### SELECTED TEXT:
'''
How much power should you give your part-time staff?


My company started hiring office assistants a couple years ago. The rationale is pretty straightforward: since good engineers are hard to find, free our engineers of non-engineering tasks so they can spend more time on engineering.

Most of the part-time office assistants do customer support or sales processing, but one of the office assistant positions is special: the person hired for that position does most of the purchasing and many other miscellaneous tasks that several of the full-time employees (including myself) used to do. The person in this position has everyone's corporate credit cards (which I suspect is a violation of the credit card terms, but I'd have to check on that) and various online accounts (again, possible violations of the TOS, especially for purchasing- or banking-related sites). Now I'm being asked to transfer administrative access to that person for other accounts. So far, I haven't explicitly been asked to transfer management of the employee benefits to the assistant, but I suspect I may be asked to do so at the next renewal.

The concern I have is that someone with administrative access could remove everyone else's administrative access, change the contact information, and lock us out of our accounts. If the person also eventually manages the employee benefits, they could cancel employees' benefits. I trust the current office assistant not to do any of this, but I'm concerned that a future person hired for this position might do so, especially if we continue to grow. (What if a con artist passes our interview process?)

How much power do you give your part-time employees over the administration of your company? Are my concerns reasonable, or am I just being paranoid?

Part Time Employees

asked Jan 11 '13 at 05:34
173 points
  • Clarifications: the company is a private corporation. The assistant is not a signer on any of the financial accounts, but has everyone's corporate credit card number, verification number, name, and billing address. – User1662 11 years ago
  • why? Why not just give her her own credit card? What's the point of having names on credit cards if all of them are used by a single person? Needless to mention, that might be a violation of the credit card agreement and may make it harder to deal with fraudulent activities. – Littleadv 11 years ago
  • Believe me, I've complained about the credit card situation numerous times. My understanding is that we have a limited pool of credit to be split across everyone's cards. There are often times when no single card has enough available balance for an entire month's purchasing. If we were to reallocate credit to optimize for the assistant's use, we would still have to change the allocations every couple of months since several of us travel for various meetings and events throughout the year. – User1662 11 years ago
  • ever heard of "reimbursement"? Travel? Pay with your own credit card, bring receipts, get a check before the statement closes. Why do you need a company credit card for that? – Littleadv 11 years ago
  • Bottom line, it looks like you're not the decider on the issue. Talk to your controller/CFO on what has to be done, and if you're a shareholder - raise the issue at the next shareholders meeting. This should be of a concern to the board and the officers, as they're the liable ones in case of a problem. – Littleadv 11 years ago
  • Reimbursement works for some people, but it's a hassle because not everyone remembers to get receipts, or they forget to report their expenses. – User1662 11 years ago
  • and why don't you have the same problem with company credit cards? On the countrary, forcing people to claim reimbursment will improve your spending control and accountability, and will prevent small (or large) scale embezzlement and fraud. – Littleadv 11 years ago
  • @littleadv I don't understand the question. On a trip, they use their company cards to pay for everything, and don't have to worry about reimbursement. In contrast, without a company card, someone might accumulate 20-30 receipts that they need to keep track of, and some places only issue receipts upon request. Also, the burden of $1000-2000+ in airfare, hotel, car rental, and meals can be a bit much to ask of some employees--frankly, it isn't the company's business how much available credit an employee has on his/her personal credit card. – User1662 11 years ago
  • well, its a discussion not directly related to your question, so lets leave it at that. – Littleadv 11 years ago
  • No you are not being Paranoid, its good that you think a lot, but i am thinking that, why do you have all the credit cards and accounts of other staff with you, since this a private company , but still the credit cards must be with the employees,and i would like to suggest you that, money is the biggest cheater, so you can't rely on anyone including yourself in the matter of money. – Luis Mier 11 years ago

1 Answer


Never have a single person with administrative privileges on your accounts. Always have at least two (for example, the person actually doing the work, and the controller or the CFO).
'''
### TO DO:
**a)** In the post about part-time staff, copy the passage from "The concern I" to "our interview process?)".
**b)** Using the post about part-time staff, decide whether each statement agrees with it, answering yes or no and quoting the deciding words: (i) The assistant is a signer on the company's financial accounts. (ii) The company began hiring office assistants a couple years ago. (iii) The one answer advises having at least two people with administrative privileges on the accounts.

### SOURCE EXCERPT:
'''
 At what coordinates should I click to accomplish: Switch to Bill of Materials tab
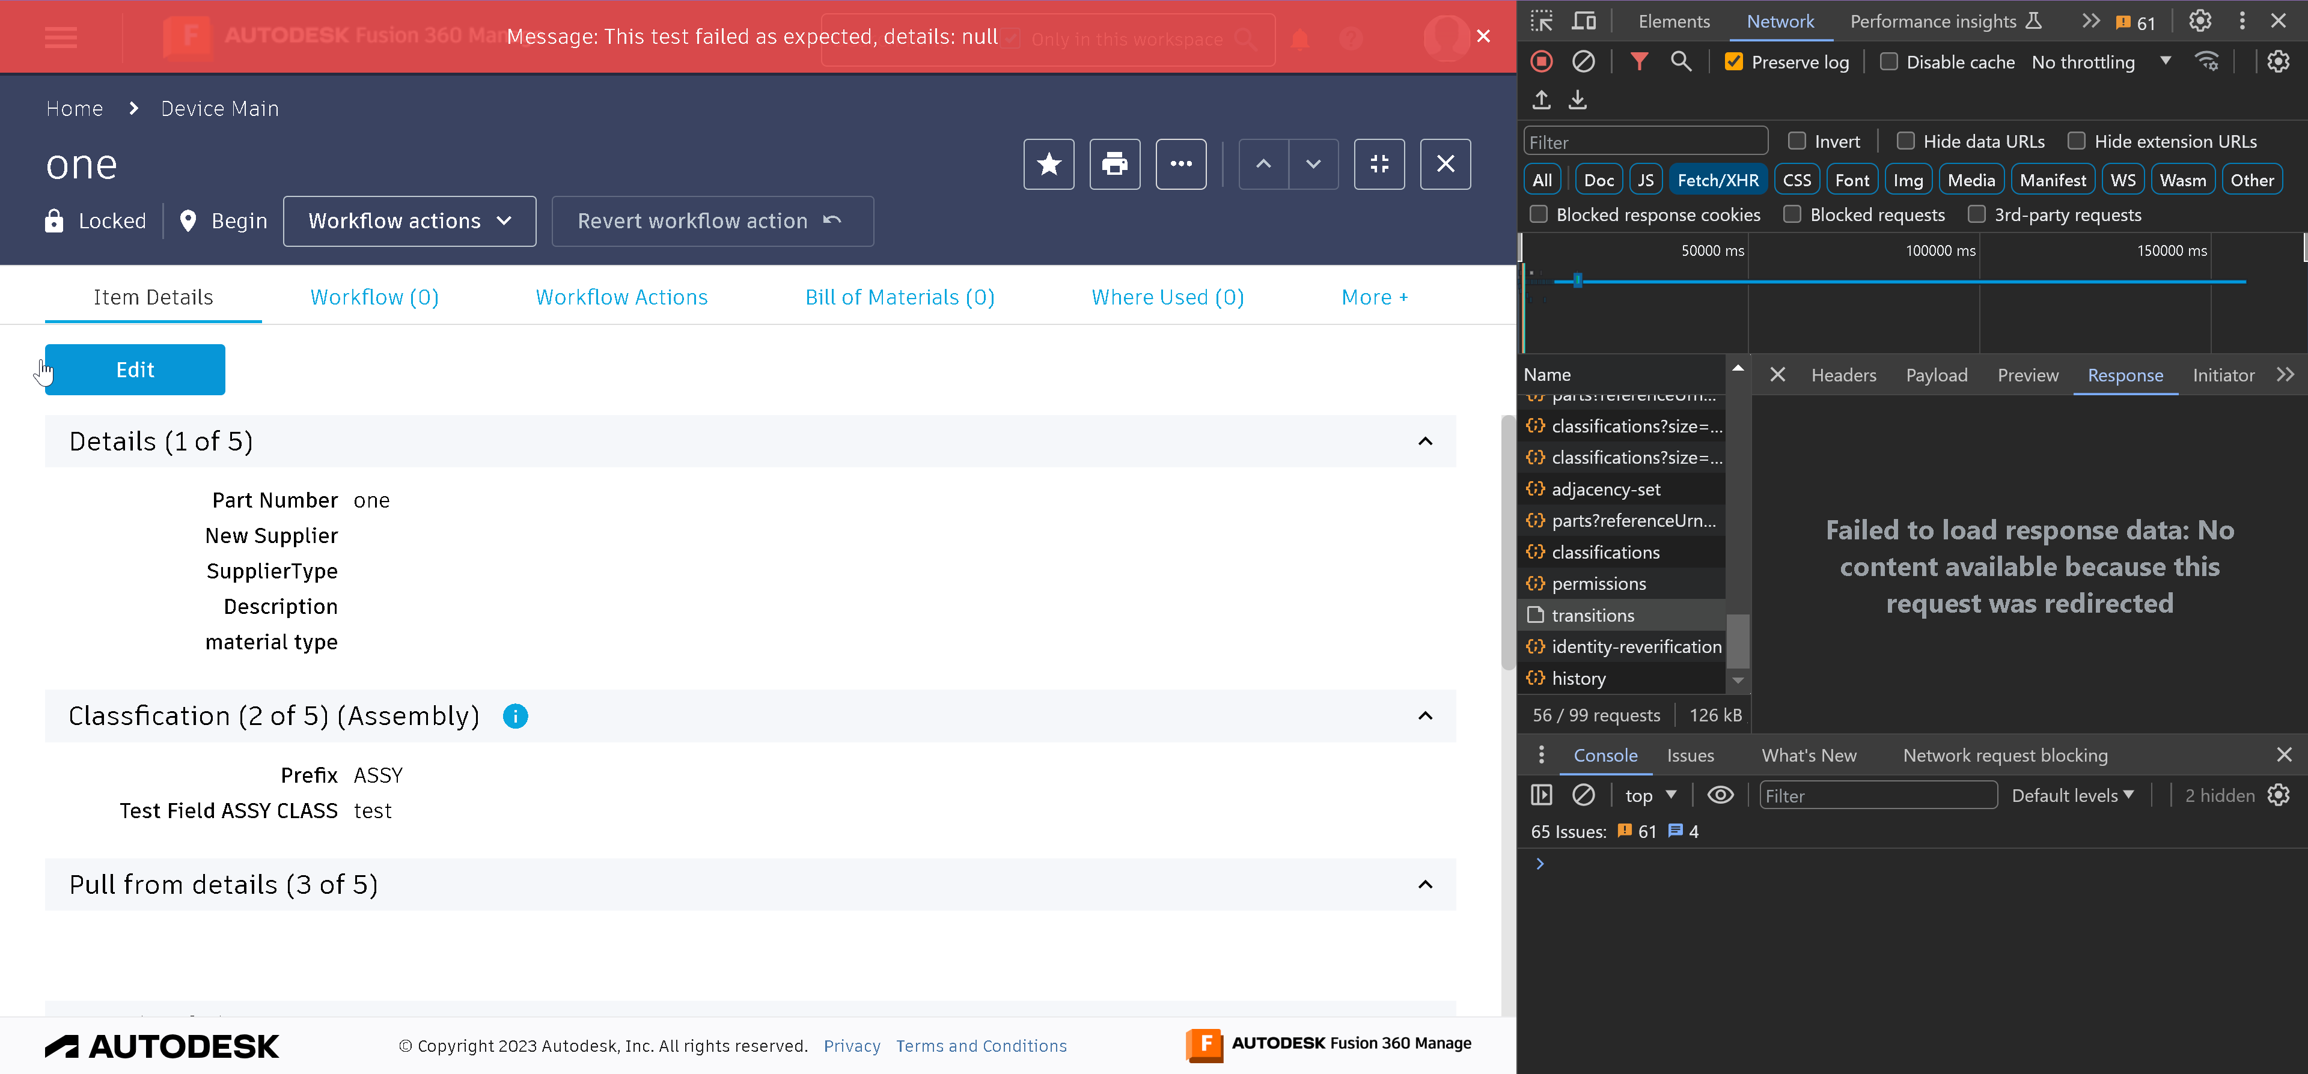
'''
### IN RESPONSE:
**a)**
The concern I have is that someone with administrative access could remove everyone else's administrative access, change the contact information, and lock us out of our accounts. If the person also eventually manages the employee benefits, they could cancel employees' benefits. I trust the current office assistant not to do any of this, but I'm concerned that a future person hired for this position might do so, especially if we continue to grow. (What if a con artist passes our interview process?)

**b)**
(i) No: "The assistant is not a signer on any of the financial accounts"
(ii) Yes: "My company started hiring office assistants a couple years ago."
(iii) Yes: "Always have at least two"